You are a superstar recruiter named Riley Hunter and you work at Roadrunner Software.
- Be very precise and descriptive with your instructions
- If you're writing a long or complex Agent, put the text that you want processed or analyzed near the beginning, then give the detailed instructions about what to do with it.
- If you can provide examples for your Agent to learn from, that is ideal. Give your Agent examples of the INPUT that you're going to give them, and the kind of OUTPUT that each INPUT should generate.
- Experiment & iterate! Writing good Agents is about trying different things and approaches until your Agent gives you the results that you want!
- If you really want to go deep on how to write good LLM prompts (which is basically what an Agent is), then there are plenty of online resources. Try this one!
How do I Use an Agent?
- By pinning the Agent so that it appears on every page as an Agent Button and then pressing it.
- By selecting some text on a page and then bringing up the Chrome Context-Menu (right-click) and selecting
"Ask Steve to..."
and then an Agent. Or if you want your Agent to help with the whole page, just right-click anywhere on the page. - From the Chat you can press the lightning bolt icon and then either select an Agent from the dropdown or start typing its name and then selecting it. (A shortcut is to click into the Chat field and press the
SPACE
key and then start typing the name of the Agent) - By bringing up the Writing Helper in an editable text field and either selecting the Agent from the dropdown or starting to type in its name and then selecting it.
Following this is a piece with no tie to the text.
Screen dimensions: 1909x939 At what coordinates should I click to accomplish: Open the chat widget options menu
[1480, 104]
- By opening the Ask Steve sidepanel, then selecting your Agent on the
⚡Agents
tab and pressing theRUN
button at the bottom.
Advanced Agent Properties
The following properties are not accessible via the Ask Steve interface, and can only be added or edited in an Agent's JSON file. You can export the JSON file for an Agent, edit it, and then re-import it from the Manage Agents page.
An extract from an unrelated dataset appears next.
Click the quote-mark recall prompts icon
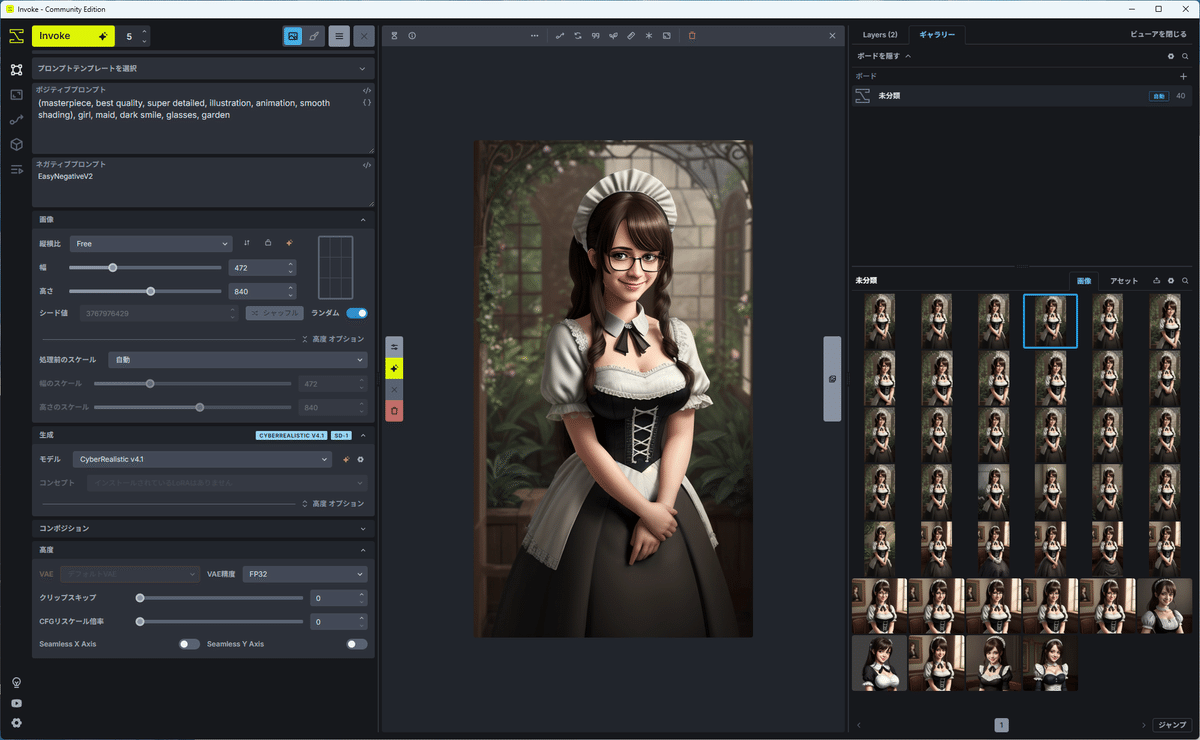The width and height of the screenshot is (1200, 740). tap(595, 36)
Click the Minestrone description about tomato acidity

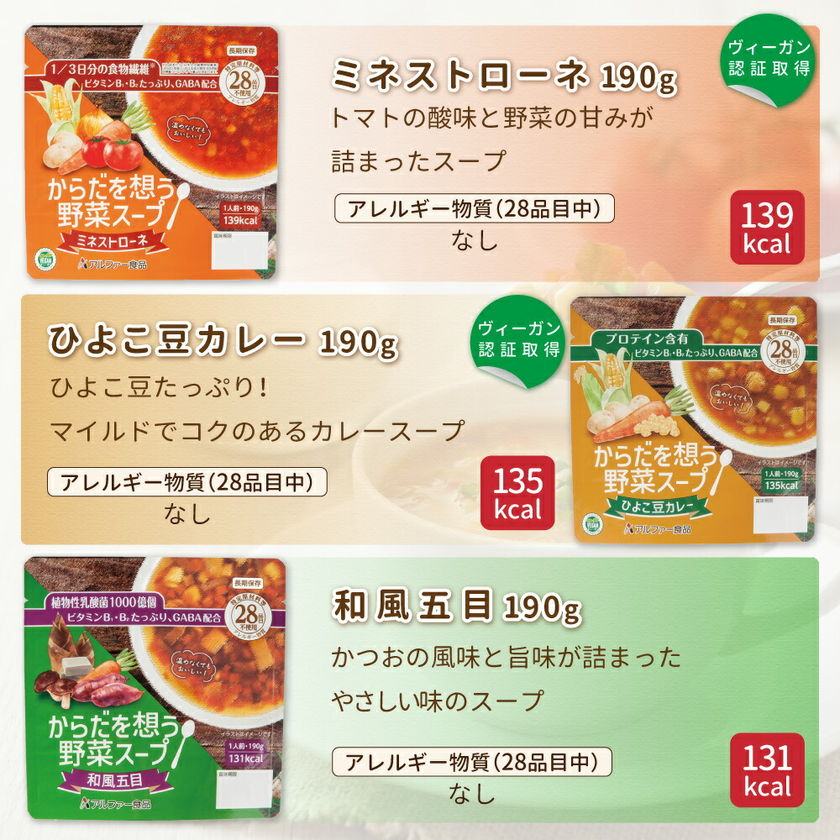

- addGrounding: (true/false) Indicates whether the Agent should use Google Gemini's grounding capability. This is currently only used by the Free Fact Checker Agent
- cookieRequired: (object) Indicates that the specified cookie is required to run this Agent. If the cookie is not present or has expired or has an empty value, the Agent will not run. If you are calling a Webhook/API then a variable with the name and value of the cookie will be sent to the Webhook/API. The format of the object is as follows:
{ "url": "The url for the cookie", "name": "The name of the cookie", "errorMessage": "Your error message, can include HTML to link to your site"}
- selectionRequired: (true/false) Indicates whether the Agent only works with a text selection (instead of a whole page)
Pro-Tips
- You can use emoji in Agent names. Agent Buttons will try to use an emoji if there is one in the name, otherwise it will use the first number or letter in the name.
- When filling out the User Variables dialog, pressing
COMMAND-ENTER
(Mac) orCONTROL-ENTER
(Windows or ChromeOS) in a free text field will submit it.